In constrained delegation architectures, a virtual server on the BIG-IP system - acting as a Kerberos service principal - joins a Kerberos (Active Directory) realm. The user connects to a BIG-IP HTTPS virtual IP address requiring a client certificate. The client certificate is accepted and verified against the appropriate security mechanisms. The client certificate is then mapped to a user name based on the Subject Alternative Name: User Principal Name field.

The BIG-IP system then uses the S4U2Self Kerberos protocol extension to fetch a service ticket for the user from the KDC (Key Distribution Center). The initial ticket is used to retrieve another service ticket to a constrained service such as Microsoft Outlook Web Access or SharePoint. This ticket is encoded into a one-time GSS (General Security Services API, which Microsoft calls the SSPI) token, base64-encoded in the "WWW-Authenticate: Negotiate" request header and passed onto the service.

Both tickets are stored in a credential cache on disk on the BIG-IP system. An encrypted cookie is inserted into the response with a unique pointer to the file-based credential cache. When the user revisits the site, the cookie is decrypted and the credential cache is consulted to generate a new onetime token that is used to authenticate the user to the desired service.

Each subsequent request must have a new confounder in the token, which means a single token cannot be reused. Each request requires that a new GSS token be generated from the cache, although only the first generation requires invocation of external KDC services.

screen shot
Figure 2: Step-by-step flow of authentication on the first request made by a user in a Kerberos constrained delegation architecture.
  1. A request for a service is made via an SSL-enabled connection to the BIG-IP system. An iRule intercepts the client certificate.
  2. The ACA module verifies the client certificate is valid.
  3. The ACA module extracts Service Principal Name.
  4. The User Principal Name and a service ticket to the BIG-IP system are passed to the KDC. The user’s service ticket is returned to the BIG-IP (S4U2Self).
  5. The service ticket is placed in a credential cache file.
  6. The service ticket is encoded and then sent to the requested service in the HTTP headers.
  7. Along with the response from the service, a cookie with the encrypted credential cache name is returned to the client.

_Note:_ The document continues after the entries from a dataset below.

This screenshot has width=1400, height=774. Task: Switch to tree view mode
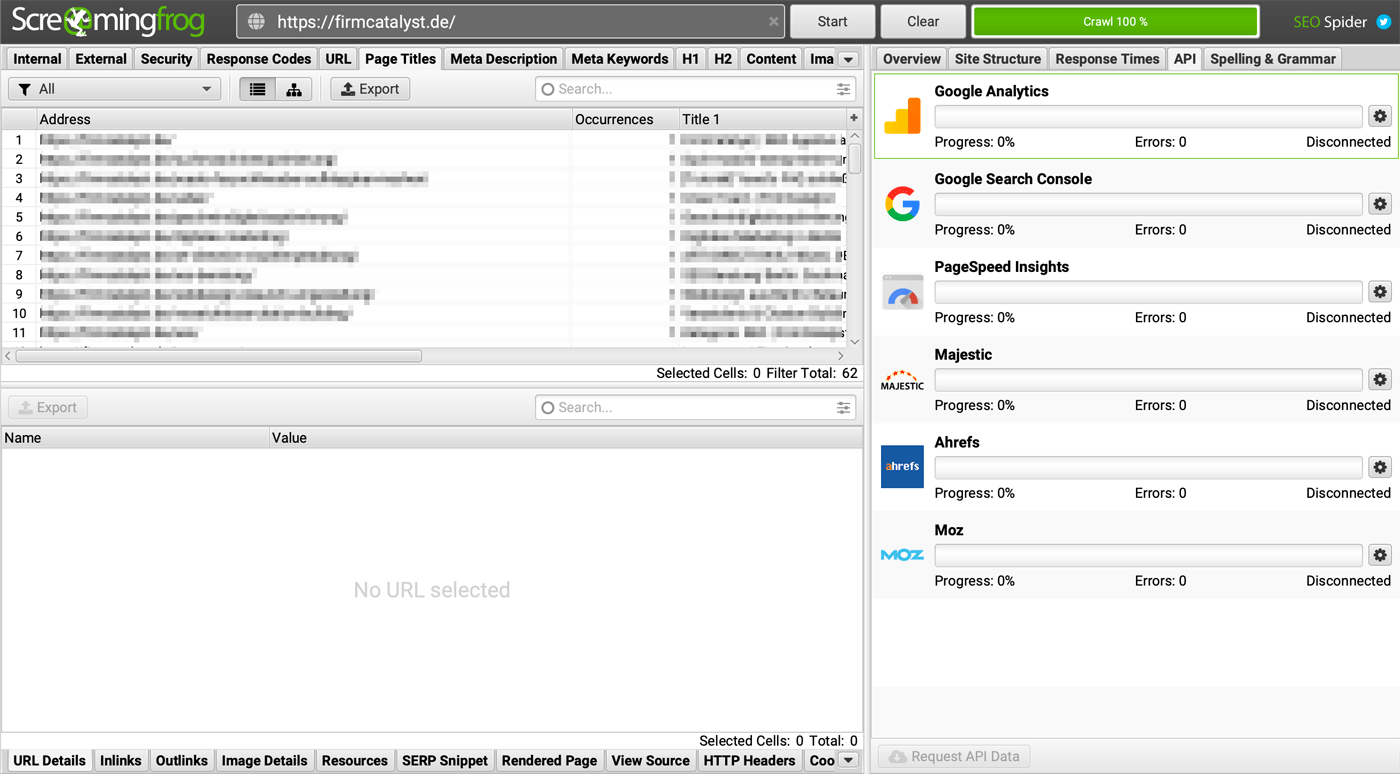point(294,89)
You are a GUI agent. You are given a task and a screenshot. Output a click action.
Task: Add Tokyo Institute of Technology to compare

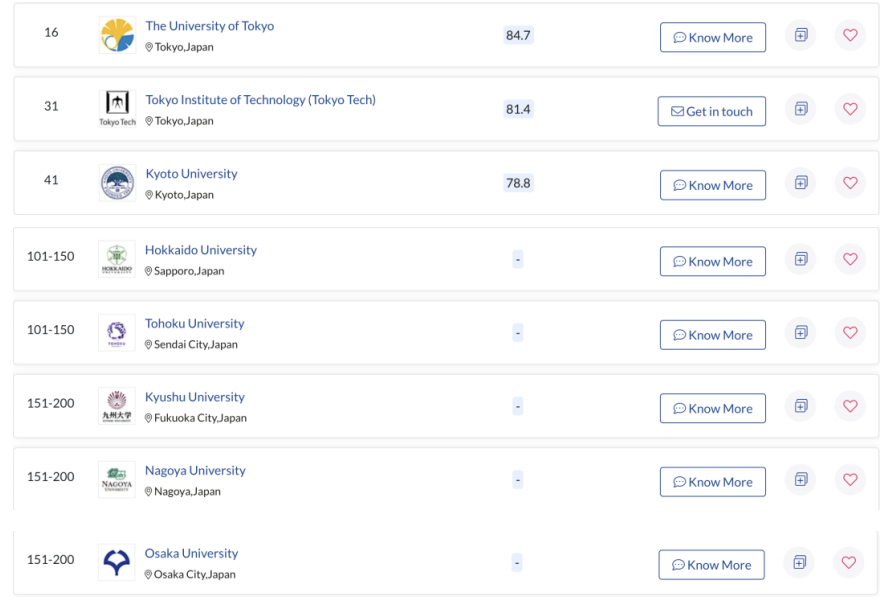click(x=801, y=109)
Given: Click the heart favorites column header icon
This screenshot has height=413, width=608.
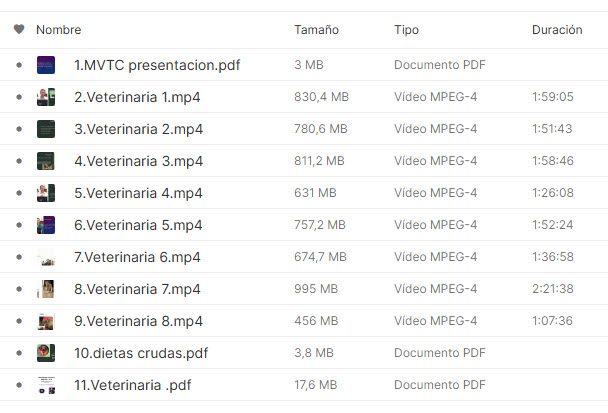Looking at the screenshot, I should point(19,29).
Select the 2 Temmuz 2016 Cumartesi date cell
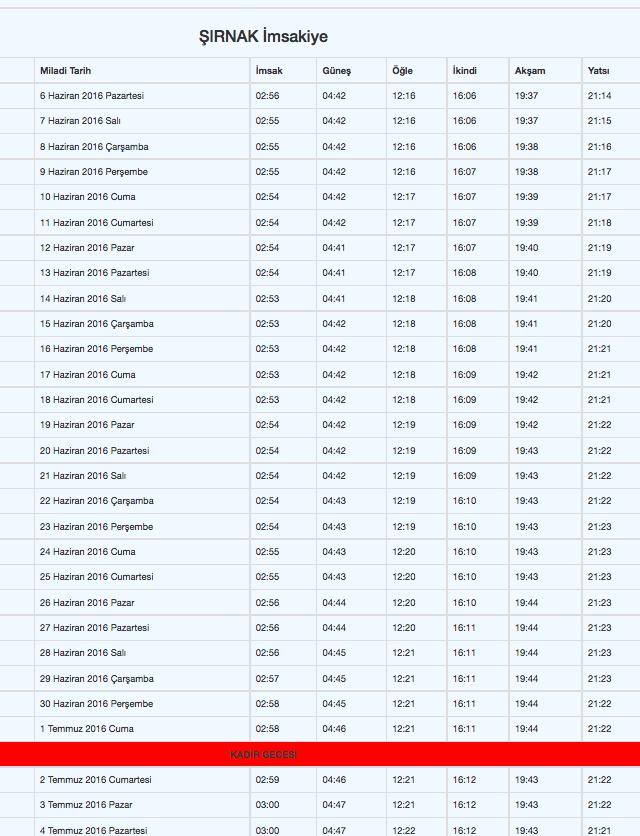 tap(95, 779)
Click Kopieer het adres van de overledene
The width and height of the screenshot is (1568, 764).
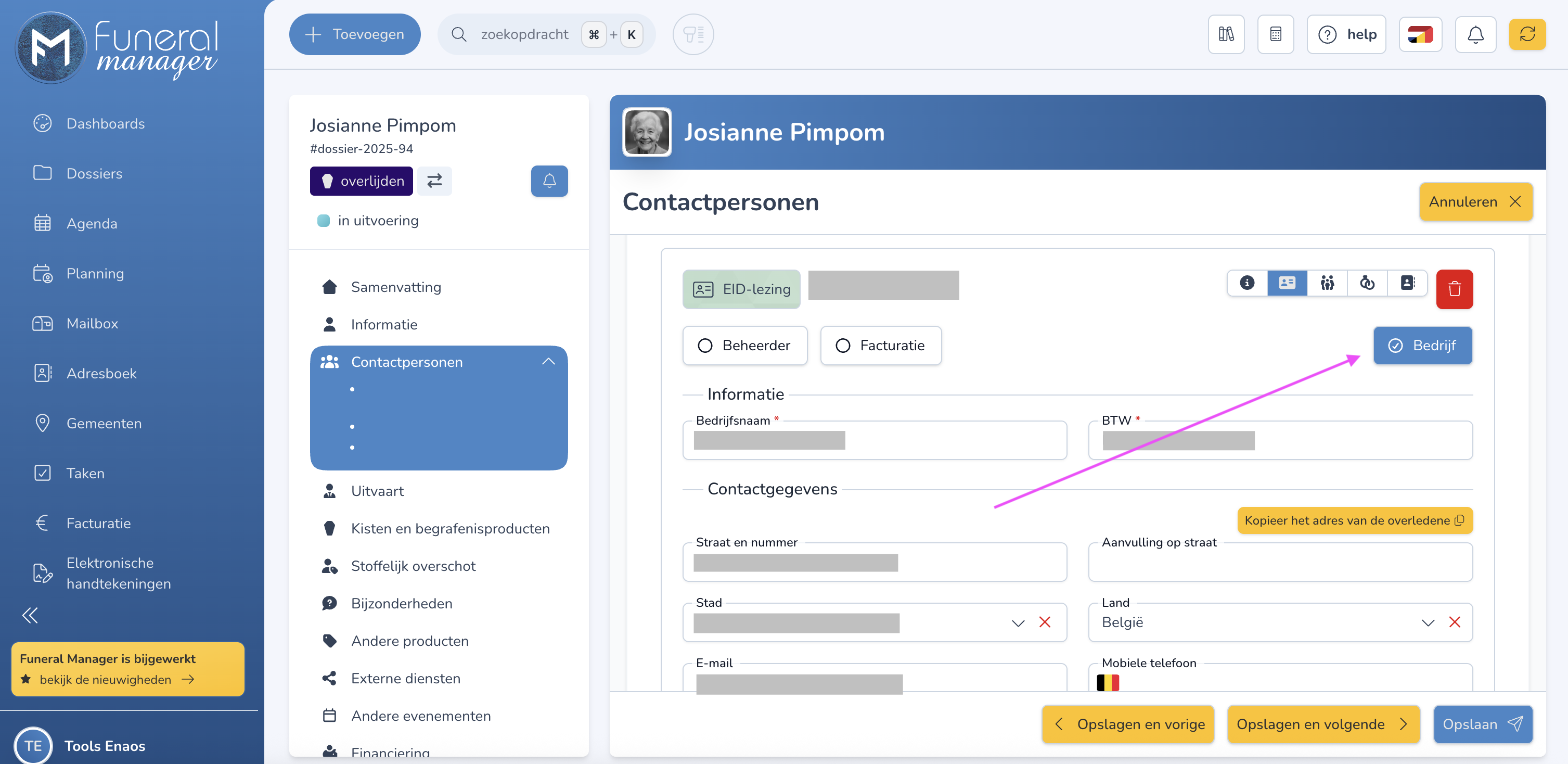(1354, 520)
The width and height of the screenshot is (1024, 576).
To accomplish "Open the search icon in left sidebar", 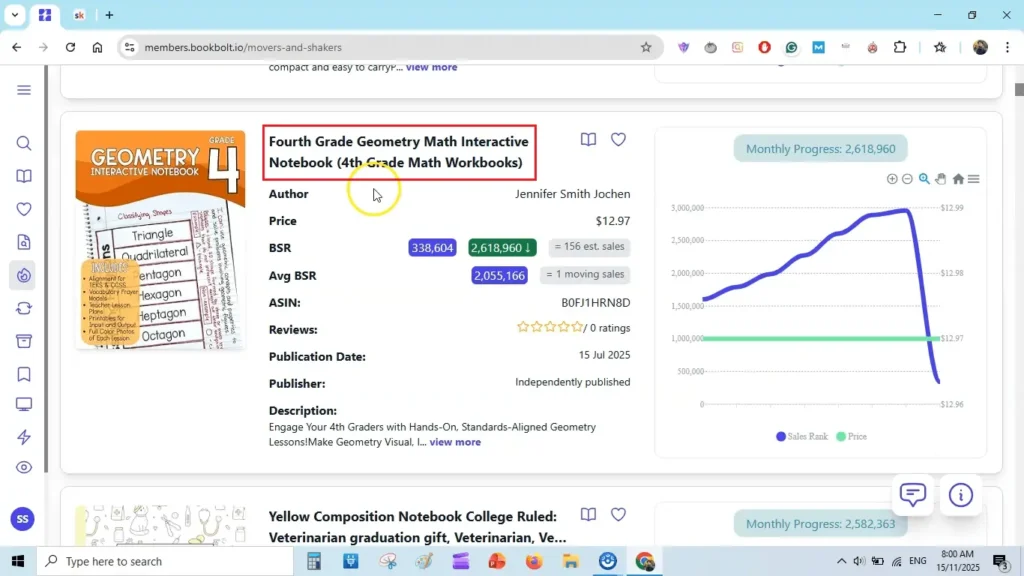I will pyautogui.click(x=24, y=143).
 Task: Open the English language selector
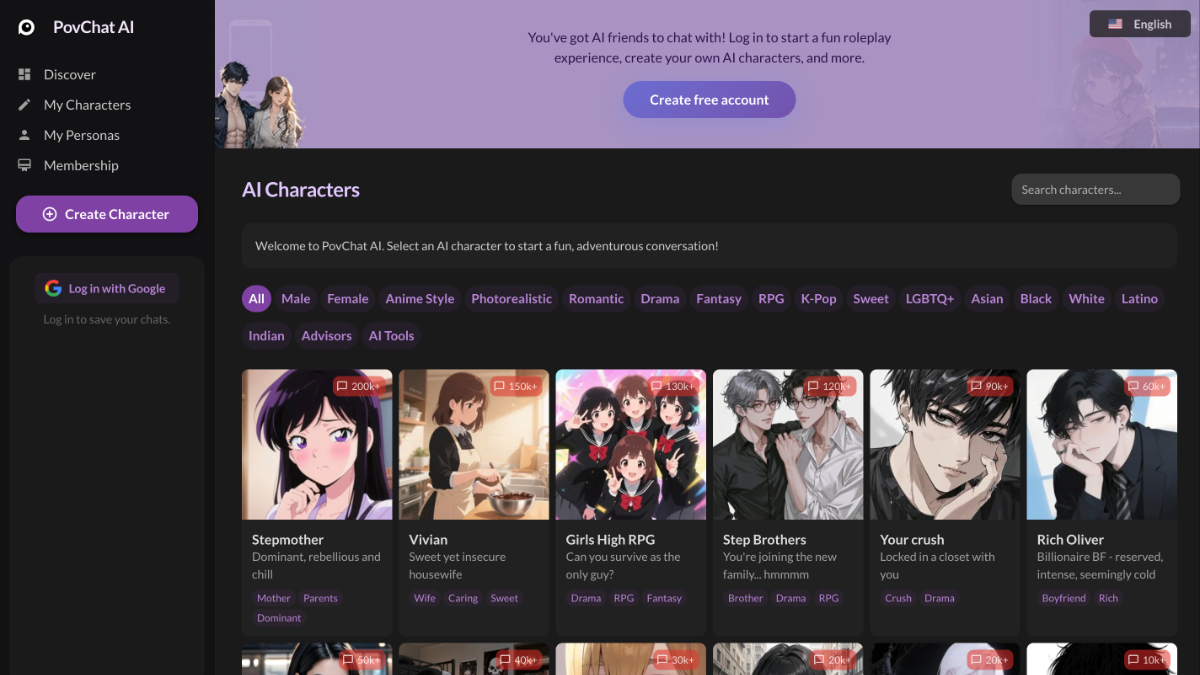1139,23
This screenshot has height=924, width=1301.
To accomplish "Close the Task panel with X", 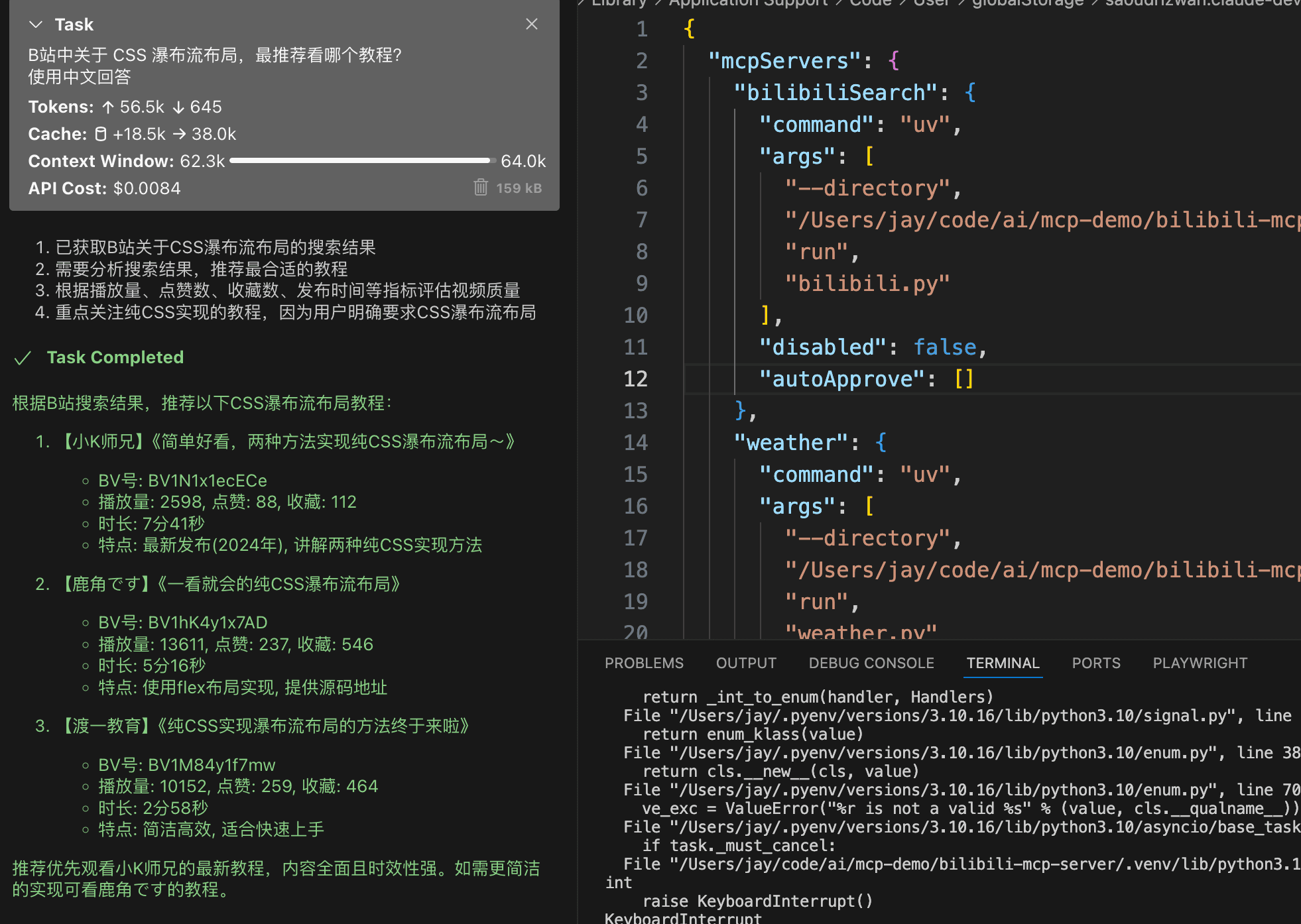I will [x=531, y=25].
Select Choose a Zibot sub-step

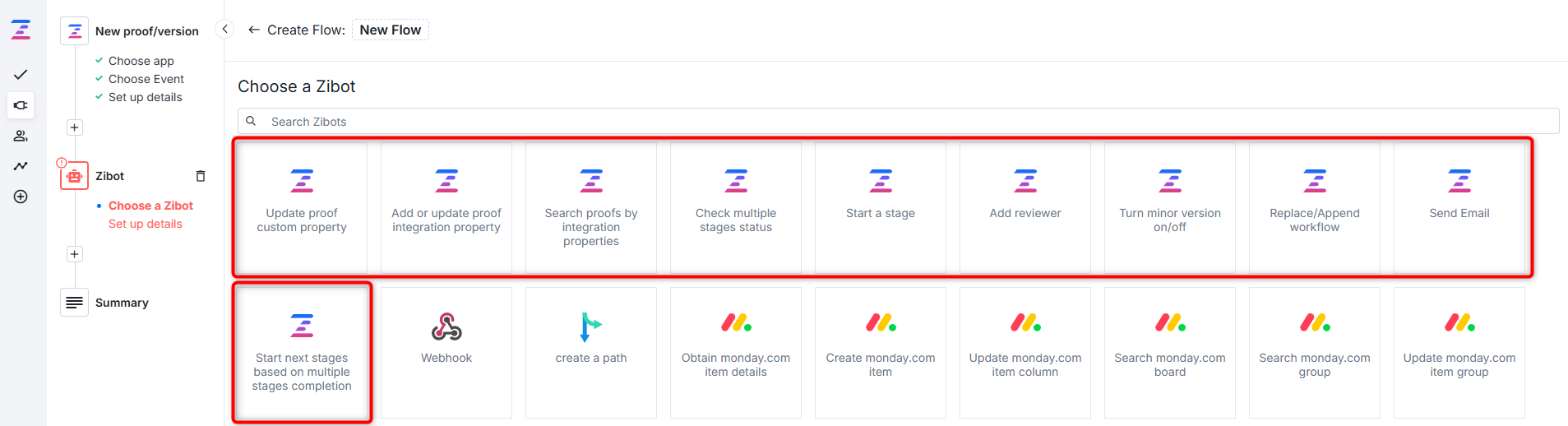point(150,206)
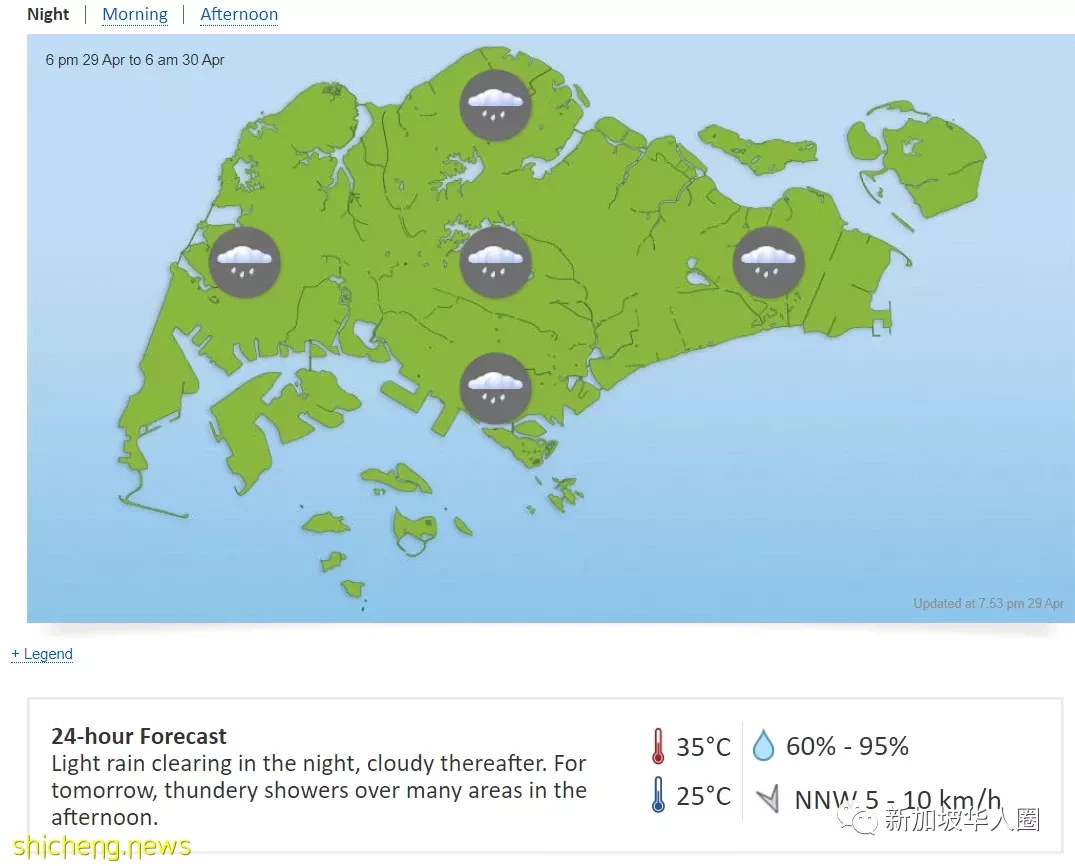Switch to the Afternoon forecast tab
The height and width of the screenshot is (866, 1075).
239,14
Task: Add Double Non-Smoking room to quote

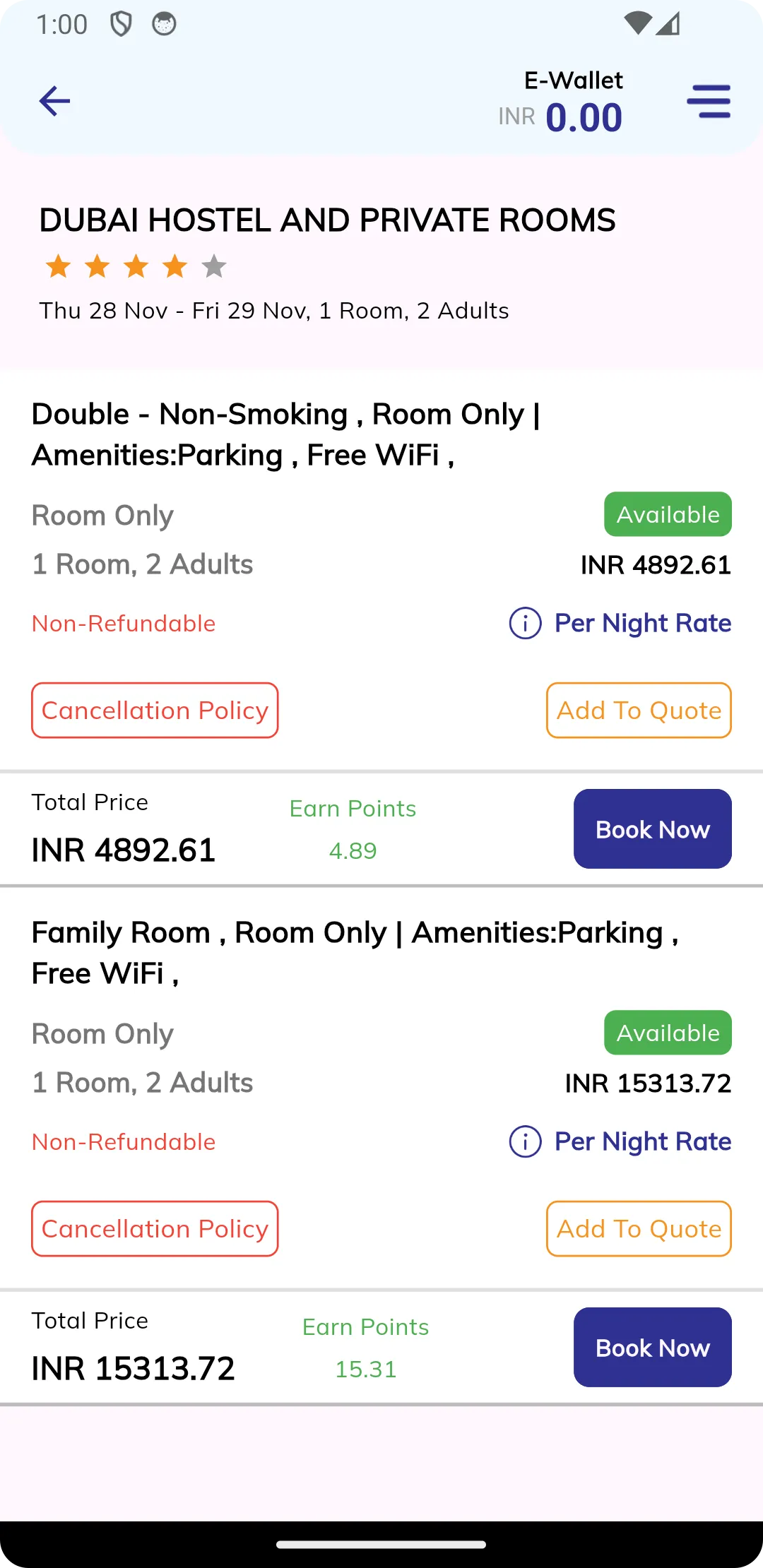Action: click(639, 710)
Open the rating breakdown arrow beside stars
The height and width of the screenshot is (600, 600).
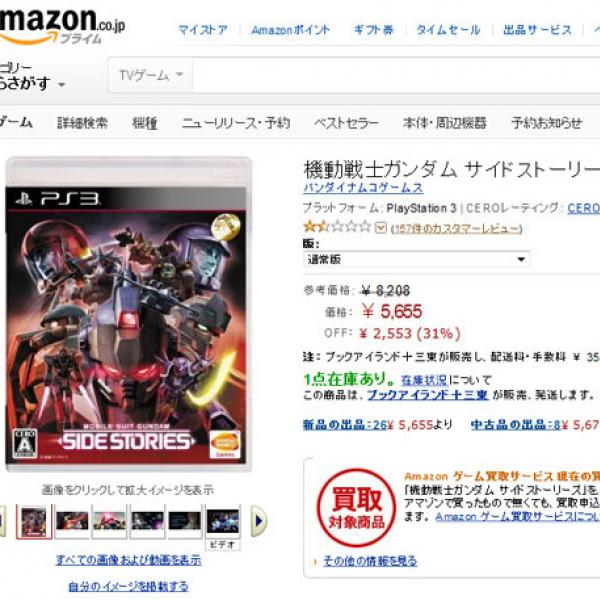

On subsequent requests the cookie is examined and if it contains valid credentials then those credentials are retrieved from the cache and used again as an authentication header to the service. If no valid credentials exist, the request is treated as if it were a first time request.

Conclusion

The integration of smart card PKI with Kerberos has introduced multiple challenges in scaling authentication infrastructure as well as technical issues involving the use of application delivery controllers. F5 BIG-IP Local Traffic Manager with Advanced Client Authentication is a manageable solution to the problems of federating access to services across multiple domains as well as ensuring that smart card PKI access to services can be utilized regardless of the client’s choice of web-browser. Because BIG-IP LTM with ACA acts as an authentication proxy for services requiring Kerberos-based authentication and can intercept client requests, it can map client certificate credentials to Kerberos efficiently without requiring changes to the client and eliminates the need for multiple proxy authentication tiers.

F5 BIG-IP LTM with ACA in Kerberos protocol transition and constrained delegation architectures allows for a more scalable, efficient and secure infrastructure capable of federating access to services across domains and authentication realms, ultimately decreasing the capital and operational expenditures required to keep applications secure, fast, and available.